Он долго ещё метался по кабинету, круша мешавшуюся под ногами мебель, и что-то бессвязно выкрикивал. Волынский отходил не скоро, но тут навалившийся стыд привёл его в полное изнеможение. Он рухнул на диван.

– Чёртова страна! Чёртова страна! – шептал, перебарывая одышку. – Чужие проворней своих! Позор! Позор!

Спустя какое-то время ум выискал утешительный довод: «Хорошо хоть, армяне про разбой не спросили», – но, поразмыслив, понял, что и довод позорный, и всё кругом, всё кругом…

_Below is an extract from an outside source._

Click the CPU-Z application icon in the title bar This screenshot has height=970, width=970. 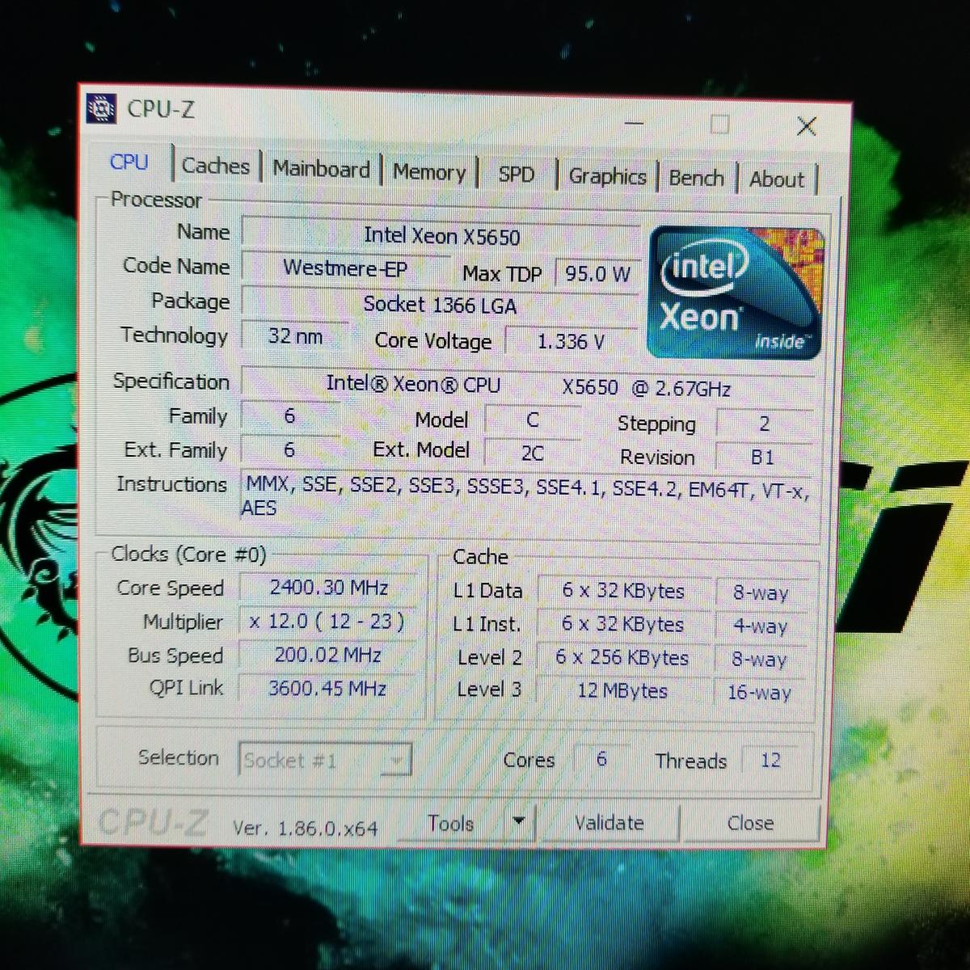(100, 110)
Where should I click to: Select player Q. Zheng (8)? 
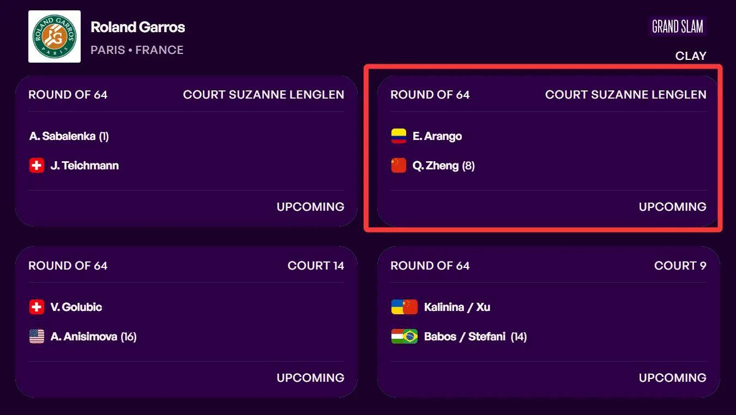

И долго ещё сидел Артемий Петрович в глубине широкого дивана, погруженный в сумерки интимного рабочего кабинета, и не зажигал свеч. Слуги боялись зайти к нему навести порядок – опасались тревожить господина генерал-губернатора астраханского в такие минуты.

12

«Власть есть самое первейшее и высочайшее отечество; на них бо висит не одного некоего человека, не дому одного, но всего великаго народа житие, целость, безпечалие…»

Феофан Прокопович.

Из «Слова о власти и чести царской».

1718 г.

13

Пётр. Пётр Великий. Отец Отечества. Император. Странно звучащие, почти кощунственные новые титулы. Сколько раз на дню ловило их ухо. Громкое, грозное, далёкое имя. Вошло в привычку слышать его, удивляться, восхищаться, робеть, затаивать страх. Имя его – Россия, но связать его с Астраханью… кому бы пришло в голову? И вот пришло кому-то. Покатилось, понеслось. Понеслось по домам, базару, торжкам, словно ветром надуло. Задолго до посещения уже знали – замышлен Персидский поход[6]. Цены полезли вверх. Ничего ещё не произошло, а одни уже надеялись, другие дрожали, и ожидание подогревалось ежедневно разноречивыми слухами, и на базаре, а значит, и в городе бурлило всё, бурлило, мнения оспаривались, высказывались новые; самым оригинальным, чтоб не сказать лживым, верили и не верили, рвали глотки и рассуждали, рассуждали… Астраханское солнце перерождает кровь и даже в русских будит вспыльчивый, восточный темперамент.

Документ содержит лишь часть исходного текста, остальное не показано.